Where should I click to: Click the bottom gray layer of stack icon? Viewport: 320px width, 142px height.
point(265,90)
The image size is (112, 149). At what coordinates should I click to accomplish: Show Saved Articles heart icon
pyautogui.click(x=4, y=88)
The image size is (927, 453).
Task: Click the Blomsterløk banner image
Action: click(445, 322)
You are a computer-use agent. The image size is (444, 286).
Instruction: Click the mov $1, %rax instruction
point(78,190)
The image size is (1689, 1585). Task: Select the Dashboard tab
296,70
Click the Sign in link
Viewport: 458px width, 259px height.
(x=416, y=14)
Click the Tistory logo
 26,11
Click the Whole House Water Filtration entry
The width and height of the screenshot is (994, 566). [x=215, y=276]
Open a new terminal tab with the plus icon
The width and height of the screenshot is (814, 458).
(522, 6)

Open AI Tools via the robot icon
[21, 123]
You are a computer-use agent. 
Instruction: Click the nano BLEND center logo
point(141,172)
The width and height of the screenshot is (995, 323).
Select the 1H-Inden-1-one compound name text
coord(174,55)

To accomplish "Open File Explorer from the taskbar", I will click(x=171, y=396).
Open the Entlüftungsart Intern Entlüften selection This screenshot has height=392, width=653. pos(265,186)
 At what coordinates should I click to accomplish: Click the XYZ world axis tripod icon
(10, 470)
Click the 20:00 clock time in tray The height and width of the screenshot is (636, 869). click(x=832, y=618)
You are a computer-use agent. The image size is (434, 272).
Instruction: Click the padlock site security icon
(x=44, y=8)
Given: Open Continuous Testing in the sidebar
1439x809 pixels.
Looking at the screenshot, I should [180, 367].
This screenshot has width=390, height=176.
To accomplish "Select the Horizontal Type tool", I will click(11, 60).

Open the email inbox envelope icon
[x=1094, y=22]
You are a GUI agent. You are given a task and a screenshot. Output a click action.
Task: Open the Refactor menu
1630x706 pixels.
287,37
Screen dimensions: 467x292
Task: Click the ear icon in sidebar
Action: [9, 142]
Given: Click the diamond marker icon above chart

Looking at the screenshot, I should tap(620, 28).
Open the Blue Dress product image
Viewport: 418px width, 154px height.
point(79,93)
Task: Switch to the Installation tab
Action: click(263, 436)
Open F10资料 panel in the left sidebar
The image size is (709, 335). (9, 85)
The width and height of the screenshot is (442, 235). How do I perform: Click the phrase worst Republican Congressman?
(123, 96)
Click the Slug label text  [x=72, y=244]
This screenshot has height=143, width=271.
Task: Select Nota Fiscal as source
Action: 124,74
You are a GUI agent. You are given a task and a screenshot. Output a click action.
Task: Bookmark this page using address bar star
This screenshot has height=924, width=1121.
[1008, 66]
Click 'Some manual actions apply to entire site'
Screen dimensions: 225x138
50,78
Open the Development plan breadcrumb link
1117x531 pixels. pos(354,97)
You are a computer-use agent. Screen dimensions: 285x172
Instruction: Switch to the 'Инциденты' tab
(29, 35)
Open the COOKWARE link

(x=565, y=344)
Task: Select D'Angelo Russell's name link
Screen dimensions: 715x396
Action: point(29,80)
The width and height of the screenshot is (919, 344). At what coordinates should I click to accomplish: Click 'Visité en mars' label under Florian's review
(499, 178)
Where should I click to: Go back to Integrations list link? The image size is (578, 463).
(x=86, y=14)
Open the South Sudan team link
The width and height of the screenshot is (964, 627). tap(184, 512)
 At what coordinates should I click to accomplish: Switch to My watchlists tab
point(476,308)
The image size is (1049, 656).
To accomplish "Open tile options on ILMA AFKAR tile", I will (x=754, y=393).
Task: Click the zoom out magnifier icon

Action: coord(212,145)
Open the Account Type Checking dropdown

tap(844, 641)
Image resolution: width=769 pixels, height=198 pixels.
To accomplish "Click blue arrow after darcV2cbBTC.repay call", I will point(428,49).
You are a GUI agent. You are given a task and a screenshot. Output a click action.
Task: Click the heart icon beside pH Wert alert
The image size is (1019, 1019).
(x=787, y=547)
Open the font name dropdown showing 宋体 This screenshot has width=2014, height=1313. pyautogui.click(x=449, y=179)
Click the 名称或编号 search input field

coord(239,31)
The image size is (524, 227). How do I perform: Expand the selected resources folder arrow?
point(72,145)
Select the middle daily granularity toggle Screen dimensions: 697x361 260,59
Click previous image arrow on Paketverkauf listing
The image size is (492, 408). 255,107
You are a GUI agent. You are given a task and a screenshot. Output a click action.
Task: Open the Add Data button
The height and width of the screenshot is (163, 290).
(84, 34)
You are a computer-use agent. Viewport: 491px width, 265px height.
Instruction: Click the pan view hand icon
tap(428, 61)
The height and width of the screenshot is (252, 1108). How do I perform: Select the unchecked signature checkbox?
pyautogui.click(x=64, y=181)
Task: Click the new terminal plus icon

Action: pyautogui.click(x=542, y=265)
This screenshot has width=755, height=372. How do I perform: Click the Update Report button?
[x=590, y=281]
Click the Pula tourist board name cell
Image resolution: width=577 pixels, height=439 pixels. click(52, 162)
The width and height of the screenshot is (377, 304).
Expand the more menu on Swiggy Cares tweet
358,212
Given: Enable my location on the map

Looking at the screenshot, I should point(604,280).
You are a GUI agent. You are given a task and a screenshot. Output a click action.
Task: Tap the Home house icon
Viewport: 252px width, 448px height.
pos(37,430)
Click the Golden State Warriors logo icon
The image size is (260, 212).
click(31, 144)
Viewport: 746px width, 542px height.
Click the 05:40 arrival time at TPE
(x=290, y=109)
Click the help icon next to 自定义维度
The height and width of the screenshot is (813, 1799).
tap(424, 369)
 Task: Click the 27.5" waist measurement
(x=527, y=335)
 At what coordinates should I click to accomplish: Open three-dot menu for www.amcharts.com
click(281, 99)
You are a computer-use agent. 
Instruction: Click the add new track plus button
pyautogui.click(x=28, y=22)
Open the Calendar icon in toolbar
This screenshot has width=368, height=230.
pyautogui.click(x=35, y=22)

# What you are asked to do:
Reproduce the material above verbatim, from its first line through its last.

# Answer to this task:
Where should I click to: Click the bottom gray layer of stack icon? Viewport: 320px width, 142px height.
point(265,90)
The image size is (112, 149). At what coordinates should I click to accomplish: Show Saved Articles heart icon
pyautogui.click(x=4, y=88)
The image size is (927, 453).
Task: Click the Blomsterløk banner image
Action: click(445, 322)
You are a computer-use agent. The image size is (444, 286).
Instruction: Click the mov $1, %rax instruction
point(78,190)
The image size is (1689, 1585). Task: Select the Dashboard tab
296,70
Click the Sign in link
Viewport: 458px width, 259px height.
(x=416, y=14)
Click the Tistory logo
 26,11
Click the Whole House Water Filtration entry
The width and height of the screenshot is (994, 566). [x=215, y=276]
Open a new terminal tab with the plus icon
The width and height of the screenshot is (814, 458).
(522, 6)

Open AI Tools via the robot icon
[21, 123]
You are a computer-use agent. 
Instruction: Click the nano BLEND center logo
point(141,172)
The width and height of the screenshot is (995, 323).
Select the 1H-Inden-1-one compound name text
coord(174,55)

To accomplish "Open File Explorer from the taskbar", I will click(x=171, y=396).
Open the Entlüftungsart Intern Entlüften selection This screenshot has height=392, width=653. pos(265,186)
 At what coordinates should I click to accomplish: Click the XYZ world axis tripod icon
(10, 470)
Click the 20:00 clock time in tray The height and width of the screenshot is (636, 869). click(x=832, y=618)
You are a computer-use agent. The image size is (434, 272).
Instruction: Click the padlock site security icon
(x=44, y=8)
Given: Open Continuous Testing in the sidebar
1439x809 pixels.
Looking at the screenshot, I should [180, 367].
This screenshot has width=390, height=176.
To accomplish "Select the Horizontal Type tool", I will click(11, 60).

Open the email inbox envelope icon
[x=1094, y=22]
You are a GUI agent. You are given a task and a screenshot. Output a click action.
Task: Open the Refactor menu
1630x706 pixels.
287,37
Screen dimensions: 467x292
Task: Click the ear icon in sidebar
Action: [9, 142]
Given: Click the diamond marker icon above chart

Looking at the screenshot, I should tap(620, 28).
Open the Blue Dress product image
Viewport: 418px width, 154px height.
point(79,93)
Task: Switch to the Installation tab
Action: click(263, 436)
Open F10资料 panel in the left sidebar
The image size is (709, 335). (9, 85)
The width and height of the screenshot is (442, 235). How do I perform: Click the phrase worst Republican Congressman?
(123, 96)
Click the Slug label text  [x=72, y=244]
This screenshot has height=143, width=271.
Task: Select Nota Fiscal as source
Action: 124,74
You are a GUI agent. You are given a task and a screenshot. Output a click action.
Task: Bookmark this page using address bar star
This screenshot has height=924, width=1121.
[1008, 66]
Click 'Some manual actions apply to entire site'
Screen dimensions: 225x138
50,78
Open the Development plan breadcrumb link
1117x531 pixels. pos(354,97)
You are a computer-use agent. Screen dimensions: 285x172
Instruction: Switch to the 'Инциденты' tab
(29, 35)
Open the COOKWARE link

(x=565, y=344)
Task: Select D'Angelo Russell's name link
Screen dimensions: 715x396
Action: point(29,80)
The width and height of the screenshot is (919, 344). At what coordinates should I click to accomplish: Click 'Visité en mars' label under Florian's review
(499, 178)
Where should I click to: Go back to Integrations list link? The image size is (578, 463).
(x=86, y=14)
Open the South Sudan team link
The width and height of the screenshot is (964, 627). tap(184, 512)
 At what coordinates should I click to accomplish: Switch to My watchlists tab
point(476,308)
The image size is (1049, 656).
To accomplish "Open tile options on ILMA AFKAR tile", I will (x=754, y=393).
Task: Click the zoom out magnifier icon

Action: coord(212,145)
Open the Account Type Checking dropdown

tap(844, 641)
Image resolution: width=769 pixels, height=198 pixels.
To accomplish "Click blue arrow after darcV2cbBTC.repay call", I will point(428,49).
You are a GUI agent. You are given a task and a screenshot. Output a click action.
Task: Click the heart icon beside pH Wert alert
The image size is (1019, 1019).
(x=787, y=547)
Open the font name dropdown showing 宋体 This screenshot has width=2014, height=1313. pyautogui.click(x=449, y=179)
Click the 名称或编号 search input field

coord(239,31)
The image size is (524, 227). How do I perform: Expand the selected resources folder arrow?
point(72,145)
Select the middle daily granularity toggle Screen dimensions: 697x361 260,59
Click previous image arrow on Paketverkauf listing
The image size is (492, 408). 255,107
You are a GUI agent. You are given a task and a screenshot. Output a click action.
Task: Open the Add Data button
The height and width of the screenshot is (163, 290).
(84, 34)
You are a computer-use agent. Viewport: 491px width, 265px height.
Instruction: Click the pan view hand icon
tap(428, 61)
The height and width of the screenshot is (252, 1108). How do I perform: Select the unchecked signature checkbox?
pyautogui.click(x=64, y=181)
Task: Click the new terminal plus icon

Action: pyautogui.click(x=542, y=265)
This screenshot has width=755, height=372. How do I perform: Click the Update Report button?
[x=590, y=281]
Click the Pula tourist board name cell
Image resolution: width=577 pixels, height=439 pixels. click(52, 162)
The width and height of the screenshot is (377, 304).
Expand the more menu on Swiggy Cares tweet
358,212
Given: Enable my location on the map

Looking at the screenshot, I should point(604,280).
You are a GUI agent. You are given a task and a screenshot. Output a click action.
Task: Tap the Home house icon
Viewport: 252px width, 448px height.
pos(37,430)
Click the Golden State Warriors logo icon
The image size is (260, 212).
click(31, 144)
Viewport: 746px width, 542px height.
Click the 05:40 arrival time at TPE
(x=290, y=109)
Click the help icon next to 自定义维度
The height and width of the screenshot is (813, 1799).
tap(424, 369)
 Task: Click the 27.5" waist measurement
(x=527, y=335)
 At what coordinates should I click to accomplish: Open three-dot menu for www.amcharts.com
click(281, 99)
You are a computer-use agent. 
Instruction: Click the add new track plus button
pyautogui.click(x=28, y=22)
Open the Calendar icon in toolbar
This screenshot has width=368, height=230.
pyautogui.click(x=35, y=22)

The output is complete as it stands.